During the grand opening, ceramics instructor Miranda Fergus was hard at work on a clay vase. Fergus teaches a few classes each week at Hudson Valley InterArts, in addition to her daily job as a teacher at a private school for students with special needs in Stamford, Conn.

“When I first came here, the building was completely gutted and we had to walk across boards to get to our workspaces,” she said. “It became more beautiful than I could ever have imagined.”

Sylvester gave a special nod to Creative Director Eric Archer and Program Director Taylor Martiz, who helped build the arts expertise that distinguishes Hudson Valley InterArts.

“We don’t know anything about art – they do,” said Sylvester. “Eric and Taylor put everything together and recruited artists to come here on a weekly basis to run classes.
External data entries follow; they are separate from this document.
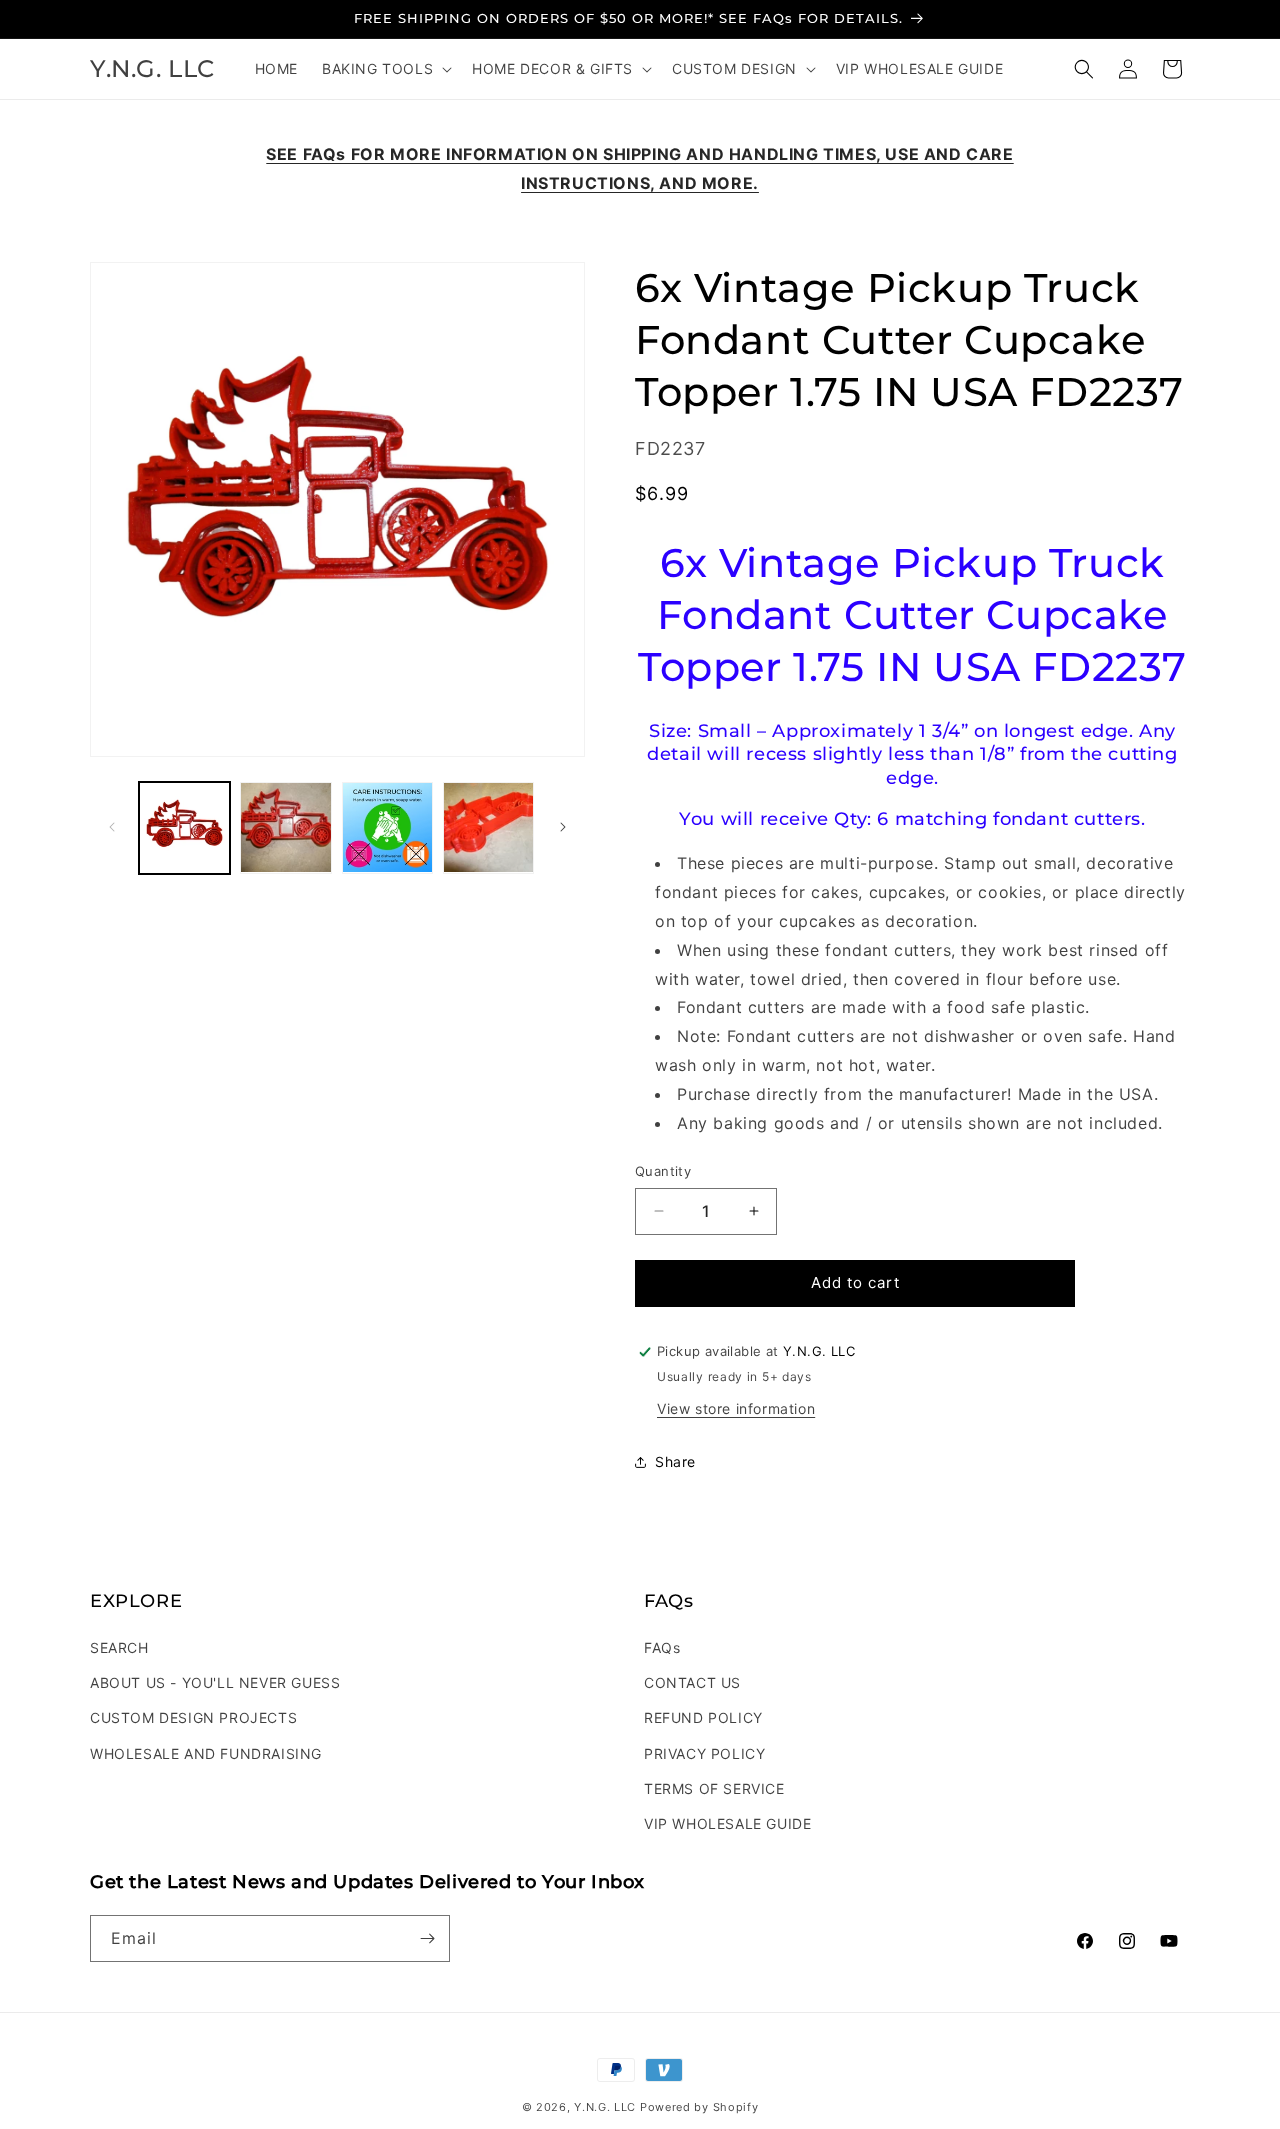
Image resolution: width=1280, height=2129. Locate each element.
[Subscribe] (427, 1938)
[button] (385, 69)
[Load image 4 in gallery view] (488, 827)
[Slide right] (563, 827)
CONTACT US (692, 1682)
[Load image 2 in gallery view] (285, 827)
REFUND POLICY (703, 1717)
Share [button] (675, 1461)
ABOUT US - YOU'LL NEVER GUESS (215, 1682)
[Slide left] (112, 827)
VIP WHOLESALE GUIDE (727, 1823)
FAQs (662, 1647)
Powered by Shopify (699, 2107)
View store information (736, 1408)
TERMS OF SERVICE (714, 1788)
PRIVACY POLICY (704, 1753)
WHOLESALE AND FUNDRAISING (206, 1753)
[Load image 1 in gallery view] (184, 827)
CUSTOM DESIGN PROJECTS (193, 1717)
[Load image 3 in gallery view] (387, 827)
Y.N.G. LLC (605, 2107)
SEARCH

Thanks to them, this center is what you see today.”

“Vicki’s the first to tell you she’s ‘not an artist,’ but her creativity and vision are what made it happen here,” said Archer, whose artistic wood carvings adorn walls throughout the center. “It’s been amazing to watch this all take shape – giving people an opportunity they might never have had.”

CBS client Daniella C. summed up just why Hudson Valley InterArts is a vital addition to the communities it serves.

“My sister is very artistic, and I feel inspired by her,” she said. “I’ve been taking art classes for over a year, and that makes me very happy. I really love all the teachers here and most of all, I feel very lucky to have the center.”